Note: For simplification you can put the c++ only after the reading has been successfully done, thus removing the c--.

  • I understood, but I didn’t know that this kind of implementation could be done in for, that is, putting c++ after a certain condition and so on, there is some specific name for this trick?

0

First let’s understand this example code:

Scanner sc = new Scanner(System.in);
try {
    System.out.println("digite um número: ");
    System.out.println(sc.nextInt());
} catch (InputMismatchException e) {
    System.out.println("deu erro, tente novamente: ");
    System.out.println(sc.nextInt());
}

Suppose in the first nextInt() i do not enter a number. The output will be:

digite um número: 
abc
deu erro, tente novamente: Exception in thread "main" 
java.util.InputMismatchException
    at java.util.Scanner.throwFor(Scanner.java:864)
    at java.util.Scanner.next(Scanner.java:1485)
    at java.util.Scanner.nextInt(Scanner.java:2117)
    at java.util.Scanner.nextInt(Scanner.java:2076)
    ...

What happens is, since I didn’t type a number, the first nextInt() makes the exception and the scanner does not advance in the string (it remains stopped before the abc). Then when I call nextInt() again, he tries to read again the abc, and gives error again (InputMismatchException).

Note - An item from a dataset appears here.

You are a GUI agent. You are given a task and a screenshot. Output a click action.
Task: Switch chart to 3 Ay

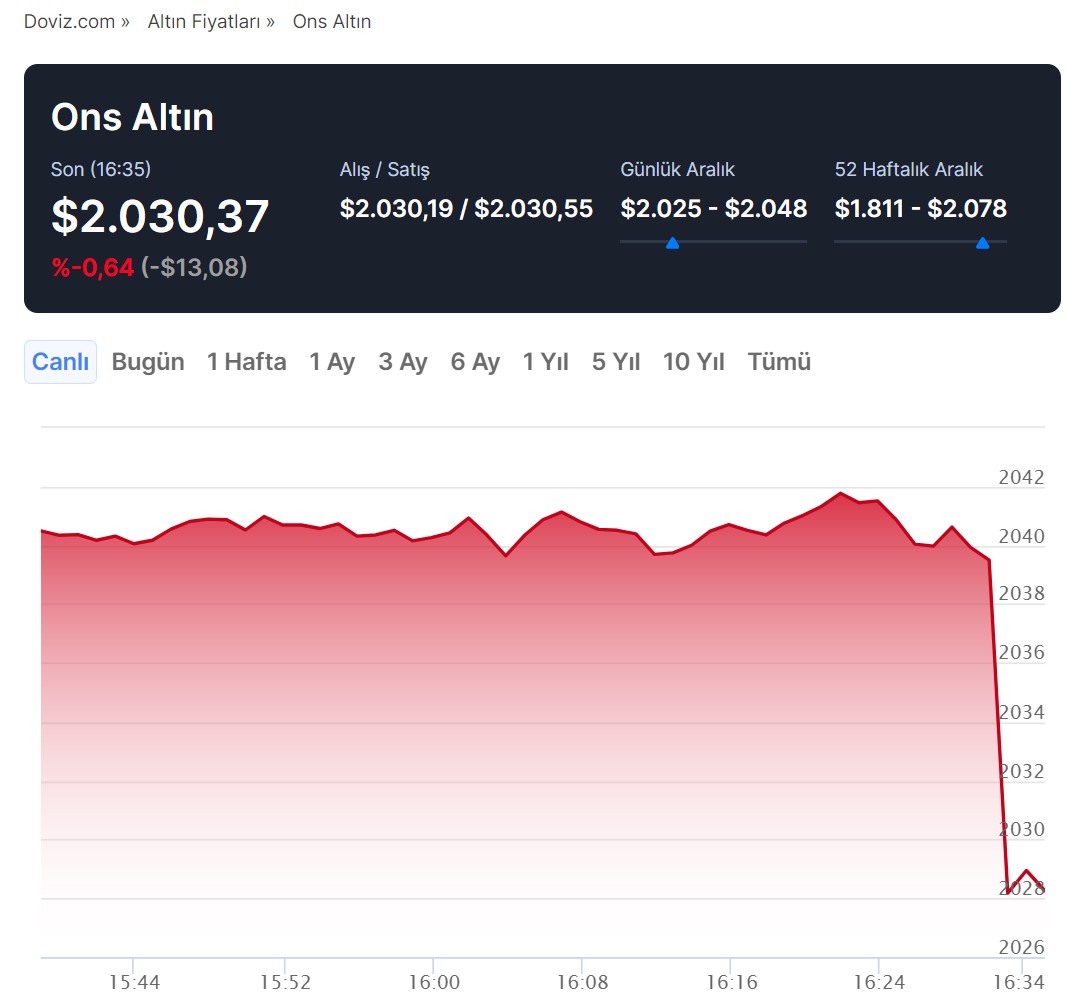(403, 362)
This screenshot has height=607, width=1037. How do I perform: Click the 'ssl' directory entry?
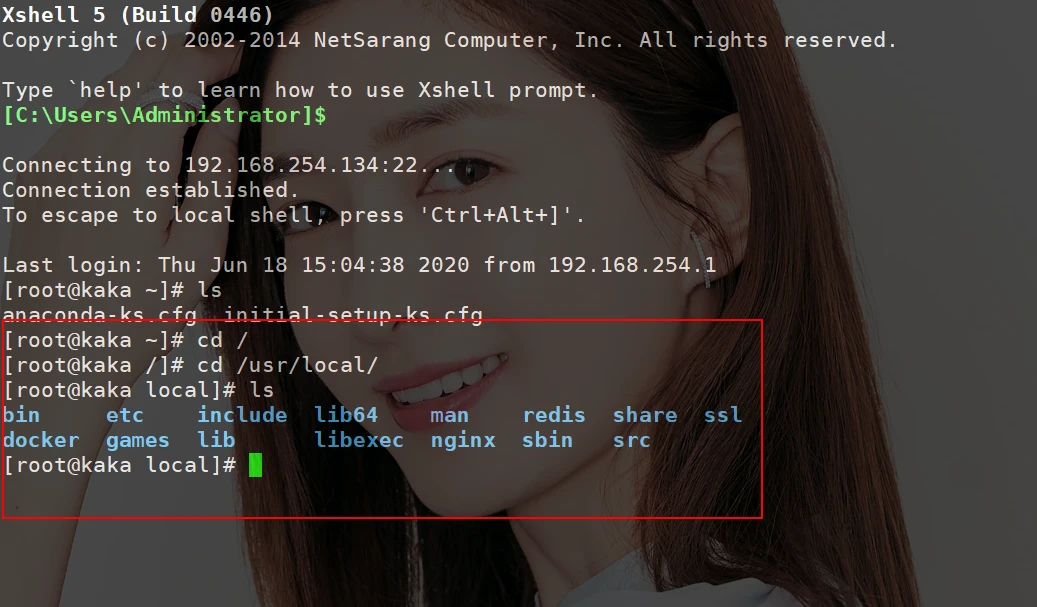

That’s what’s happening in your loop. When the nextInt() receives an invalid value, falls within the catch (and the scanner does not advance the string). Then it goes to the next iteration of for and the nextInt() tries to read the invalid value previously typed (and falls inside the catch again, and back to the nextInt, that falls in the catch...). And as inside the catch you decrement the control variable of the loop, he never leaves the for.

What you can do is call for nextLine() while the entered value is not a number (what can be verified with hasNextInt()), thus the scanner skip the invalid section:

for (int c = 0; c < students; c++) {
    try {
        while(! sc.hasNextInt()) {
            // consome a entrada até que seja encontrado um número
            sc.nextLine();
        }
        listOfStudents.add(sc.nextInt());
    } catch (InputMismatchException e) {
        System.out.println("Invalid code! Try again");
    }
}

So I guarantee that the nextInt() will only be called when the next value to be read is a number. Note also that now you do not need to be decreasing the c, because it only goes to the next iteration of for when you can read a number.

  • That’s right, it worked out here, nice explanation :)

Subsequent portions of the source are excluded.